- Born: 1905
- Died: 1988 (aged 82–83)
- Occupations: Author, Journalist and historian

= Padmini Sathianadhan Sengupta =

Indian author, Journalist (1905–1988)

Padmini Sathianadhan Sengupta (1905–1988) was an Indian author, Journalist and historian known for her contributions to Indian literature and historical writings. She authored a biography titled “Makers of Indian Literature”, focusing on the life and achievements of the poet and freedom fighter Sarojini Naidu.

== Early life ==
Padmini Sengupta was born in 1910 in India. She pursued higher education in India, which provided her with a strong foundation in literary and historical studies.

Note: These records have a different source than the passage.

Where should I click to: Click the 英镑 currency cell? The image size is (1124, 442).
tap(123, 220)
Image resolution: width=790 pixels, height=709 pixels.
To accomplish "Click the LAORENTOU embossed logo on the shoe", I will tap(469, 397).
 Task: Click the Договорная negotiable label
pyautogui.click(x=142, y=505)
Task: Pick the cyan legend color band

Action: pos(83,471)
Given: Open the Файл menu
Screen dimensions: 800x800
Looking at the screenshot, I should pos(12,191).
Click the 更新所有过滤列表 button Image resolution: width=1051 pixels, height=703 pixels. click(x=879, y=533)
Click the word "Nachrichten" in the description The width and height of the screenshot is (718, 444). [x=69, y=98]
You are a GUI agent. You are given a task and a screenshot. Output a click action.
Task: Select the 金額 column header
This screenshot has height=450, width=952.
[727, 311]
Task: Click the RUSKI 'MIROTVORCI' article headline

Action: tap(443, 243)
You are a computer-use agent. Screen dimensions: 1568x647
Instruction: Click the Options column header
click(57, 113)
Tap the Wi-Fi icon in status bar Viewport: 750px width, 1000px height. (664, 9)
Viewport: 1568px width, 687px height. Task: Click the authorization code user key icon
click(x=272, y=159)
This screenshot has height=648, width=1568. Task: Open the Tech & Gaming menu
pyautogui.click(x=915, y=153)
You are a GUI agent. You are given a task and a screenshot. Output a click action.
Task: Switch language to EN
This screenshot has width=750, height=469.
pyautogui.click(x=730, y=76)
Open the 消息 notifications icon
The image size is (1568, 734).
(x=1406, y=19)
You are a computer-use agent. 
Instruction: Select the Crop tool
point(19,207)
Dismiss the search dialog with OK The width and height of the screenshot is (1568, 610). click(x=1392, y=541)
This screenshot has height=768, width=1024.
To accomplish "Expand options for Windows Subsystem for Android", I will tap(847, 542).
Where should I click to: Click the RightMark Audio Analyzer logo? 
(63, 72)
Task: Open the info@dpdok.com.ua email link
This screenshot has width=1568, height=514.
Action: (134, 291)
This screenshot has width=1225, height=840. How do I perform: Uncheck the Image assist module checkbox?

The educational environment of the time, coupled with the nationalistic fervor and the Indian independence movement, likely played a role in shaping her perspectives and interests.

== Selected works ==
She authored several books, primarily focusing on Indian history and culture. Some of her works include:

- Makers of Indian Literature - focusing on the life and achievements of the poet and freedom fighter Sarojini Naidu.
- The Story of Karuvaki - A historical novel about Karuvaki, the second wife of the Mauryan Emperor Ashoka.
- Indian Women - Profiles the lives of notable women in Indian history, highlighting their achievements and contributions to society.
- Rebel With a Cause: The Life and Work of Dr. Satyajit Ray - Details the life of the famous Indian filmmaker Satyajit Ray, providing insights into his work and legacy.